I bought a boat trailer and started stripping the boat related bits on 25th August. It is now 15th January here, and the TD wouldn't be half done.
How many hours spent on the actual build? A hundred or so.
Hours spent looking for materials here in Oz? Un-bloody-countable.
I spent half of today looking for some 3mm plywood for the inside skin of the front curved section.
I'm building a generic benroy/rimple and I don't have anything left of suitable size that will curve that tight, so I figured I'd get some super thin and flexible stuff like I did last time.
The local supplier has a shelf marked 3mm luan, but the sheets are actually 4mm hardwood marine ply.
It's $115 per sheet

, and stiffer than a honeymooner's you-know-what. Well, not flexible enough to get around the inside curve, anyway.
I swear it's the same sheets that were $74 two years ago when I started the first build.
I'd heard a rumour that the young fella who bought the other building supply place had branched out into timber (previously mostly steel, bricks, and concrete).
So I went to see him. Only got 17mm formply, so far.
I now have to travel a minimum of 100 miles or find an alternative approach.
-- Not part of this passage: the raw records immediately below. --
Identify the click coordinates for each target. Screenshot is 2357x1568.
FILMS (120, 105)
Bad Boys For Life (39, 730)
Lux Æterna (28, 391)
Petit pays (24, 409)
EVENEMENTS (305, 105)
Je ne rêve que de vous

So it's taking quite a while.
I don't spend whole days on it, even though I'm retired. Didn't touch it over Christmas, was really sick for 3 weeks.
Had to provide some post-op care to the missus, there's a grand-kid to baby-sit, a contractor son to provide casual technical support to, can't work when it rains, motorcycles to be ridden, rifles to be sighted in, boats to be floated, etc.
It all adds up. Just pick up a tool every time you go past the garage/work area and do something. Eventually it'll come together.